Emir-Usein Kuku hat jeglichen Kontakt mit dieser Bewegung bestritten.
## Arm reicht bis Kiew
In einer Resolution der Generalversammlung der UNO hatten sich am 22.
Dezember 2018 65 Länder besorgt über die Menschenrechtslage auf der Krim
geäußert und in diesem Zusammenhang auch auf das Schicksal von Emir-Usein
Kuku hingewiesen.
Ukrainische Journalisten sind ungehalten darüber, dass der Arm von
Roskomnadsor bis nach Kiew reicht. Verstehen könne er Youtube, so Roman
Golovenko gegenüber der Nachrichtenagentur „ukrinform“: „Youtube will ei…
Markt mit 100 Millionen Menschen nicht verlieren. Da muss es eben auch auf
die Interessen Russlands eingehen.“
Möglicherweise, so Golovenko, sei die Entscheidung zu diesem Video auf
einer unteren Ebene gefällt worden sei.
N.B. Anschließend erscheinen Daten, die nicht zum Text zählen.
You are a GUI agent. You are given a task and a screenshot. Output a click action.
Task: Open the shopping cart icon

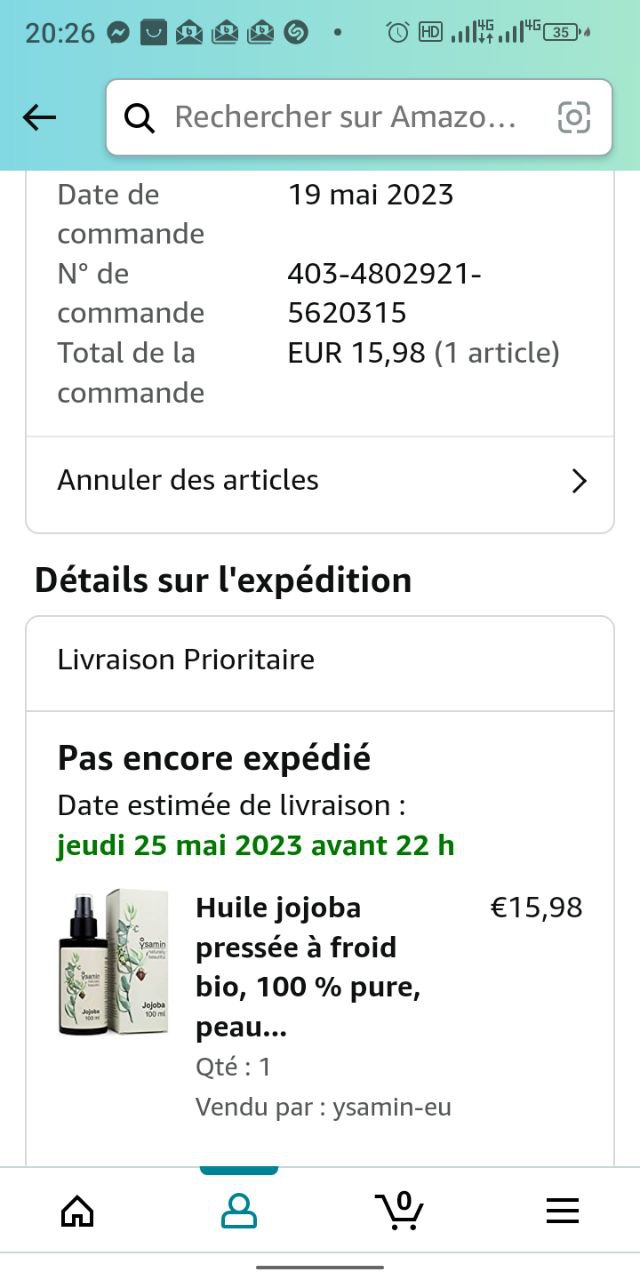(x=400, y=1210)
Youtube habe für den
postsowjetischen Raum russischsprachige Mitarbeiter, die oft aus Russland
kommen und so die russischen Positionen verinnerlicht haben.
Gleichwohl sei der Versuch, das Video der Verhaftung von Emir-Usein Kuku
löschen zu lassen, gerade vor dem Hintergrund geplanter Änderungen der
Content-Bestimmungen bei Youtube ein gefährlicher Präzedenzfall.
## Regierung mischt sich ein
Youtube will energischer gegen Falschinformation im wissenschaftlichen
Bereich vorgehen. Dazu gehört auch die Geschichtsforschung. Und da sei es
gefährlich, wenn ein einfacher Mitarbeiter entscheiden könne, ob ein
historischer Inhalt Falschinformation sei.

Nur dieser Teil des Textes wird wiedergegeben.